Contrairement à bien d’autres15, la comtesse ne semble pas gênée par la nudité de l’almée, dont elle souligne une paradoxale pudeur même si elle affiche une distance hautaine, aussi bien pour les danses à la mode en Europe de l’Ouest que pour le comportement très démonstratif de l’almée recherchant en vain l’empathie d’une sœur étrangère.
Assistant une seconde fois à la fin janvier à une cérémonie de mariage à l’intérieur d’un harem, elle découvre Zachné, accompagnée d’une autre danseuse qu’elle nomme Koutchouk-Afed, mais parle cette fois-ci de « mimique [qui] était loin de briller par la chasteté », s’étonne de « l’indifférence avec laquelle les dames musulmanes assistaient à ce spectacle » et conclut : « Craignant qu’on n’exécutât encore la danse de la guêpe, je pris congé de madame Rahib-Pacha » (p. 94). On saisit là son incompréhension de la nature propitiatoire de ces danses exécutées lors de mariages, conséquence également de conventions de bienséance occidentale d’alors devant le corps dénudé en public, en l’occurrence lors de rituels de sociabilité.
La découverte de l’esclavage est, quant à elle, une des réalités majeures de ce voyage. La position générale de la comtesse, dix ans avant les premières mesures anti-esclavagistes que le gouvernement égyptien prit sous la pression des gouvernements européens, est faite d’indifférence en général, de dédain pour les eunuques et de racisme anti-africain16. Sa première remarque concerne les « renseignements » qu’elle recueille sur la traite des esclaves qui s’opère dans le Delta. La brève évocation est donnée sans commentaire : « Sauf Alexandrie et Le Caire, où le marché de la chair humaine est prohibé, l’article le plus apprécié aux foires de Tantah et ailleurs, c’est l’esclave circassienne » (24 octobre, p. 16). En mars, toujours sans commentaire : « Pendant notre trajet depuis Minieh, nous avons rencontré beaucoup de dahabiés17 chargées de nègres que l’on conduisait au Caire pour les y vendre clandestinement » (10 mars, p. 191). Aucun lien n’est fait avec l’action libératrice d’Alexandrine Tinné.
La première description du système du harem, le 24 novembre, atteste d’une observation objectivée de l’organisation d’un ensemble hiérarchisé de femmes de diverses origines :
Nous pénétrâmes d’abord dans une vaste pièce, où se trouvaient plusieurs jeunes femmes de couleur : nubiennes, abyssiniennes et soudanes [sic] ; quelques-unes d’entre elles étaient mollement étendues sur le tapis ; deux ou trois négresses accroupies par terre étaient occupées à ranger du linge. Nous fîmes le salut d’usage, qu’elles nous rendirent en souriant, et loin d’avoir l’air étonné ou fâché de nous voir. Bientôt, sur le seuil de la porte parut une jeune femme blanche, d’une mise plus élégante que les autres. Elle nous accueillit avec le sourire sur les lèvres et nous engagea, par gestes, à la suivre. (27 novembre, p. 46).
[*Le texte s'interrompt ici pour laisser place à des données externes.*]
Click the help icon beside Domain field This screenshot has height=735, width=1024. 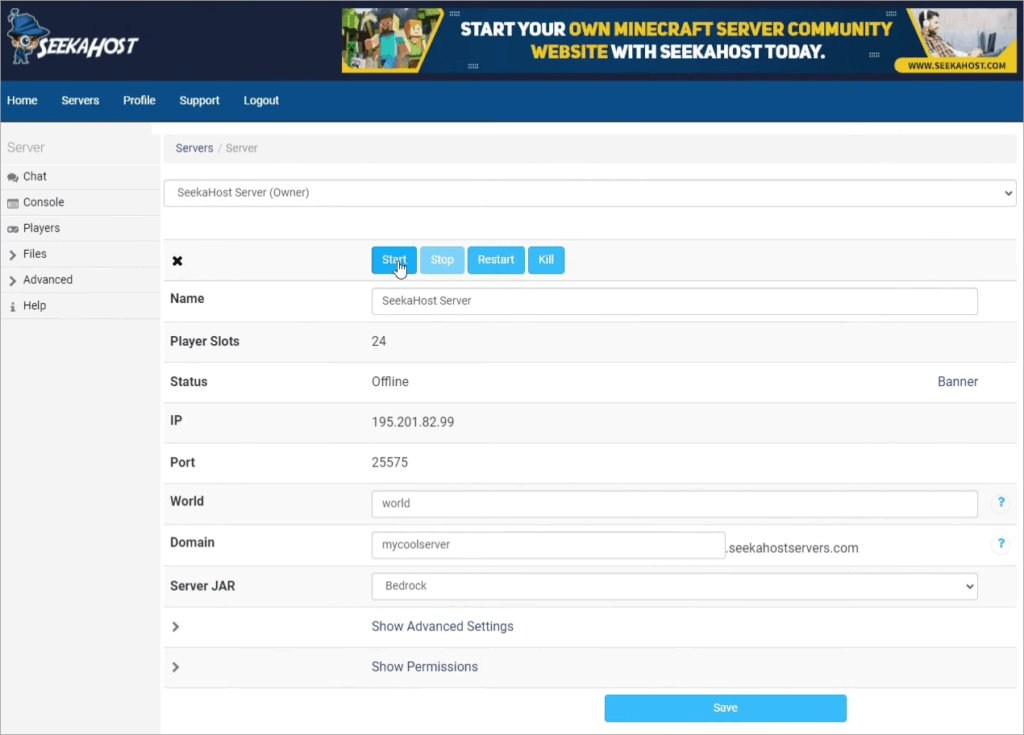(x=999, y=544)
Les récits, souvent développés, de visite de harems donnent rapidement des indications sur l’état d’esprit contradictoire dans lequel se retrouve la voyageuse, ainsi lorsqu’elle arrive dans le harem d’Ismaïl-Pacha, dans l’île de Gizeh : « Cette porte d’une féerique prison s’ouvrit et retomba lourdement derrière nous ; j’entendis le grincement du verrou, ce qui me causa, je l’avoue, une sensation pénible » (p. 100)18. Elle manifeste son agacement lorsqu’elle quitte un harem en janvier pour revenir à son hôtel :
Malgré l’avantage que nous avions d’être Européennes, nous dûmes subir le patronage d’un jeune eunuque de Madame Rahib et d’une esclave noire, qui nous accompagnèrent à l’aller et au retour (p. 95).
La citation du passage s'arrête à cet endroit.